Pianto Antico
Abstract
Miracolosamente bilicato tra vita e letteratura, occasione biografica e poesia, esempio insigne, anzi, del carducciano vivere la vita attraverso la letteratura, Pianto antico ha visto i suoi lettori, peraltro, inclinare ora verso un apprezzamento della sincerità e spontaneità di affetti e di sentimenti del breve carme, ora verso un accertamento, fattosi nel tempo sempre più sofisticato, della memoria poetica, invero fittamente addensata nei sedici versi della poesia.

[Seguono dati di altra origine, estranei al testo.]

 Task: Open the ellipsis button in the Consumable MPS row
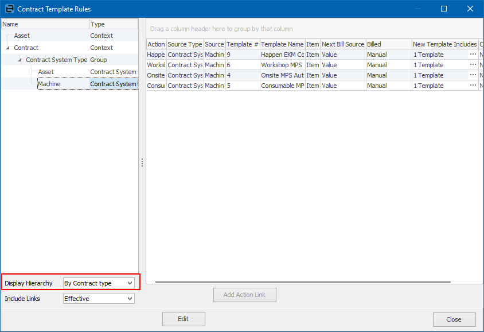tap(473, 86)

Tuttavia, si può dire che l’ideale contesa tra i sostenitori del candore emotivo di Pianto antico, e i chiosatori implacabili del suo spessore letterario, non sia mai arrivata allo spargimento di sangue: unanime essendo il consenso sul merito della poesia, e sulla perfetta conversione in essa di pathos esistenziale e sapienza formale, espressione del sentimento e densa eleganza dei riferimenti poetici. Sì che ogni nuova lettura non potrà esimersi dal ricominciare proprio da queste due ‘facce’ della composizione, qui più che altrove (nel resto dell’opera carducciana, s’intende) tanto in evidenza quanto intimamente compenetrate. Il 9 novembre 1870, mercoledì, nella casa bolognese di Via Broccaindosso, morì il primo figlioletto maschio di Carducci, Dante; così chiamato in memoria del fratello minore del poeta, morto suicida a vent’anni. Il Carducci dà notizia del suo lutto in una serie di lettere scritte di seguito, nei giorni 10-14 novembre, prima al fratello Valfredo, poi agli amici Ferdinando Cristiani, Francesco Bartolini, Giuseppe Chiarini. Secondo il resoconto carducciano, ripetuto in tutte queste lettere con poche varianti, Dante era morto dopo «otto giorni» di febbri e di agonia, «di un versamento al cervello», «di un travaso al cervello o di un versamento, non so come chiamino questa infame crudeltà della natura »; mentre il poeta scrive a Valfredo, si sta preparando il suo funeralino: «La sua povera mamma è stata 14 giorni con la morte su gli occhi: figùrati.